What is expected
The answer must be a single number: how many lines in the records below contain the word "will".
■ ■ ■
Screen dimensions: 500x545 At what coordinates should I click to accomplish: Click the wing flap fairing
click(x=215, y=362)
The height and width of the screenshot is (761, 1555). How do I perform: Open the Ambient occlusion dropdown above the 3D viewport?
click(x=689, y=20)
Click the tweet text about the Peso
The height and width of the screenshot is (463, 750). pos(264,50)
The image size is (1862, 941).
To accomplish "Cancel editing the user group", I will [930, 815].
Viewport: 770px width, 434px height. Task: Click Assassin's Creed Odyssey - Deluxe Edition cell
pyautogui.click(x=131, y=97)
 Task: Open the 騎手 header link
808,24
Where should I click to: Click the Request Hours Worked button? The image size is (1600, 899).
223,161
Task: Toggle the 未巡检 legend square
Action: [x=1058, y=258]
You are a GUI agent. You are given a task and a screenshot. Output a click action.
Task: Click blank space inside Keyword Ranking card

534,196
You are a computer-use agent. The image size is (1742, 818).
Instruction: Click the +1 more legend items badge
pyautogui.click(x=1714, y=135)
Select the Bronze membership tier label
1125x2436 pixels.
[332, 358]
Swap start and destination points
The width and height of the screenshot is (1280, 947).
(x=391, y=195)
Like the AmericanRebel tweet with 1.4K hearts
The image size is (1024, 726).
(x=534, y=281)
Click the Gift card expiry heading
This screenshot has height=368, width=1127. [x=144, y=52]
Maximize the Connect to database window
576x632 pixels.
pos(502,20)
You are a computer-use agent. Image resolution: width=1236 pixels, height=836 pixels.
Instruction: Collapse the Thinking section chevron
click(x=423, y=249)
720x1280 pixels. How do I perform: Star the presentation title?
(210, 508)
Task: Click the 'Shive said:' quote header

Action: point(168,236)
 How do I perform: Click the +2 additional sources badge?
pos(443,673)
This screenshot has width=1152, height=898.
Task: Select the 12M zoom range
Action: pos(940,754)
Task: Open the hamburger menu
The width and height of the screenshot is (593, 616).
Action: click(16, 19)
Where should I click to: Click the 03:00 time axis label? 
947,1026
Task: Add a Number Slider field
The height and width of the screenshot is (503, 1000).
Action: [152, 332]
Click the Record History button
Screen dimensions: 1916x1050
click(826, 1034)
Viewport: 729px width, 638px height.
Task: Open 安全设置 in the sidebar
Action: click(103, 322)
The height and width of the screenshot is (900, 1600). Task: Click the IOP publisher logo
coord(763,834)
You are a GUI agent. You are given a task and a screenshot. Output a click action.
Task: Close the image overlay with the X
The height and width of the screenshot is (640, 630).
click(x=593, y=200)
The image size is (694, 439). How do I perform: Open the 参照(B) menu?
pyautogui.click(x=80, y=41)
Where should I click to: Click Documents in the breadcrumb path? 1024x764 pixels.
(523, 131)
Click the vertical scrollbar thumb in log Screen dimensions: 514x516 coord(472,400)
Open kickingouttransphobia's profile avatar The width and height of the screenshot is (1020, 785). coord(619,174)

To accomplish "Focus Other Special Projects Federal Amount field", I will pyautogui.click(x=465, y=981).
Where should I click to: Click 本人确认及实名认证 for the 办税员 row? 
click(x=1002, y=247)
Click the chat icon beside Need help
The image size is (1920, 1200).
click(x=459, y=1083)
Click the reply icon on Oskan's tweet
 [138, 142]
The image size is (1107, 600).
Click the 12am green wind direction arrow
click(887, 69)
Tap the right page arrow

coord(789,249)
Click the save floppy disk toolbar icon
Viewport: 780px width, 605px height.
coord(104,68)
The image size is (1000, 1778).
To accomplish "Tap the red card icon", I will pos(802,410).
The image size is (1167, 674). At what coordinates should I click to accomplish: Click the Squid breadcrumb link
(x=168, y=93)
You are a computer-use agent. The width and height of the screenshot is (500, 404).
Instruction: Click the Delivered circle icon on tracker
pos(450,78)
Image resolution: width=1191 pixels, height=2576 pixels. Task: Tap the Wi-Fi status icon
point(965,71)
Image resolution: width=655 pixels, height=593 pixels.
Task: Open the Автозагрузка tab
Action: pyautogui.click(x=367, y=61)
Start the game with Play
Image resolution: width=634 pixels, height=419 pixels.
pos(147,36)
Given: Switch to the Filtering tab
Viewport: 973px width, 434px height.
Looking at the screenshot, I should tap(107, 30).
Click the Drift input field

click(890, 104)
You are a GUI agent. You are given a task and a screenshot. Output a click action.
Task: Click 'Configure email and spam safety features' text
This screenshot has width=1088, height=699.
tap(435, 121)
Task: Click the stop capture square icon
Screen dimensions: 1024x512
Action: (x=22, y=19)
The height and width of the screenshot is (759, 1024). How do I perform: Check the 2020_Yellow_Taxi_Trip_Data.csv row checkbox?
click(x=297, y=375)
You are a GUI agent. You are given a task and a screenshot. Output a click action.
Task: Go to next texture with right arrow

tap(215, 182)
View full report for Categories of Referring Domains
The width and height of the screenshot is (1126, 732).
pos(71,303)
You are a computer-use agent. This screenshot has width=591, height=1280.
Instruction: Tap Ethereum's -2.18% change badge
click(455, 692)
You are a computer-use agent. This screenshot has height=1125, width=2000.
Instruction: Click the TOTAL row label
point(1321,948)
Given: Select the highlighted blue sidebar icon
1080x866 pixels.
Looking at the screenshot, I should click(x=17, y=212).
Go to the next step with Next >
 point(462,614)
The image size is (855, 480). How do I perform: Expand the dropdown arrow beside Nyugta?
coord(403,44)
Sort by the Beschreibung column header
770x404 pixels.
■ ■ ■
Solution
3